Inevitably, you will want to try punting. It’s quite physical and not that easy, but still fun.

Lots of ducks.


If you’re a graduate student, you may also do some graduate stuff like making an academic presentation.

I was presenting my research on Ed Ball’s Day.


If you’re lucky, you can see a day of snow!

Needless to say, there are many student parties but I’m not going to post any of those photos. They are called “bops”.


To make a tiny little bit of money, you can also volunteer at your college. This was me stealing a Master of Arts as a helper. We had a graduation ceremony that day.


I got a ticket to the encarnia, the honorary degree ceremony! Dame Hilary Mantel was honored there.


Towards the end of the year, you get to the balls’ season. (There are balls throughout the year but most of them are in May/June.)

I went to my college’s ball and pictured above was at Magd’s ball. Some balls are black tie, few are white. The white ones are more expensive and more formal. Different colleges do different things, but it’s basically a night of excessive drinking until 3am.


Gay pride. LGBT History month is a big thing at Oxford with many colleges flying the rainbow flag, even some of the religious PPHs.


In the end, you graduate.

I actually missed my own ceremony – we can delay for however long we want, but I didn’t want to wait, and I didn’t realize there were ceremonies during the summer as well, so I opted to graduate in absentia.

I went back this summer partly to take photos. Different degrees get different colours on the hood, and different levels of degree get different types of gown.


That’s Keble College. I thought it was absolutely beautiful from the inside, but back in the days, people hated it. St John’s College has/had this thing to steal one brick from Keble at a time until it collapses (it was built on John’s land).


If you have a bike, you will need to secure it. Oxford and Cambridge are the Top 2 cities in the nation for bike theft.


My department’s garden, As a graduate student, you get a mail box not just at your college (and wherever you’re living in), but also at your department. You also get two email addresses – one with your college’s name in it, one with your department like the one used by academics.


Inside of my college.


Exeter College.


Your thesis, if you have one, is forever stored in the Bodleian Libraries (even though it may be in the closed stack if it’s old). If you were awarded distinction, you get a sticker (pictured above).

As for the study experience, the undergrad and postgrad experiences are quite different, and different postgrads courses certainly vary depends on your discipline and specific course.

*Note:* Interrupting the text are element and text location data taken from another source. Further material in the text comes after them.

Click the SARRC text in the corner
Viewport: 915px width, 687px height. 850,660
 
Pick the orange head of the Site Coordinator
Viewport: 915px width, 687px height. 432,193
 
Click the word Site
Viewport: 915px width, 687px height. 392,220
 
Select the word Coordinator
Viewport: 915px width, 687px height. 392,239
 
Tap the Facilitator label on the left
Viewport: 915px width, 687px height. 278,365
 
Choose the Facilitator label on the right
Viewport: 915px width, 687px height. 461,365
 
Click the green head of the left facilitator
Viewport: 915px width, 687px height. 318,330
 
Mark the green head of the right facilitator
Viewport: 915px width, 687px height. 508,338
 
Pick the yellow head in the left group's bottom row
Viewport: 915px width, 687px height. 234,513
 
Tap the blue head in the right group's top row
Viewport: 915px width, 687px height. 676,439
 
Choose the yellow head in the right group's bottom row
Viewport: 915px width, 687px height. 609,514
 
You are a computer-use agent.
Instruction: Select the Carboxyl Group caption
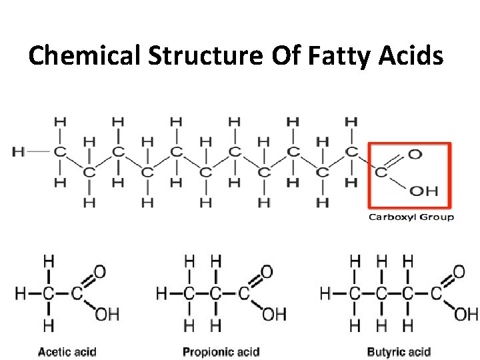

But if you have a question, you’re welcome to ask me!

I did quite a lot during my year, actually. Apart from the above and the parties and normal socials and pulling and a student union representative (I even attended an NUS conference in London), I was a coordinating tutor at St Gregory’s The Great Catholic School on the Schools Plus programme at Oxford Hub, a mentor for IntoUniversity, and trainer at Oxford Nightline.

Beyond being an MSc, a member of Kellogg and the Education Department, I have several more connections to Oxford. I’m a life donor of the Bod, a “friend” of Exeter, and one of my exes went to Magdalen. I was, for two years, also a “country champion” at Oxford Education Society.

With my Oxford part concluding (for now), I’m planning to update this blog only periodically. I’m currently thinking of one update per week. We will see I guess!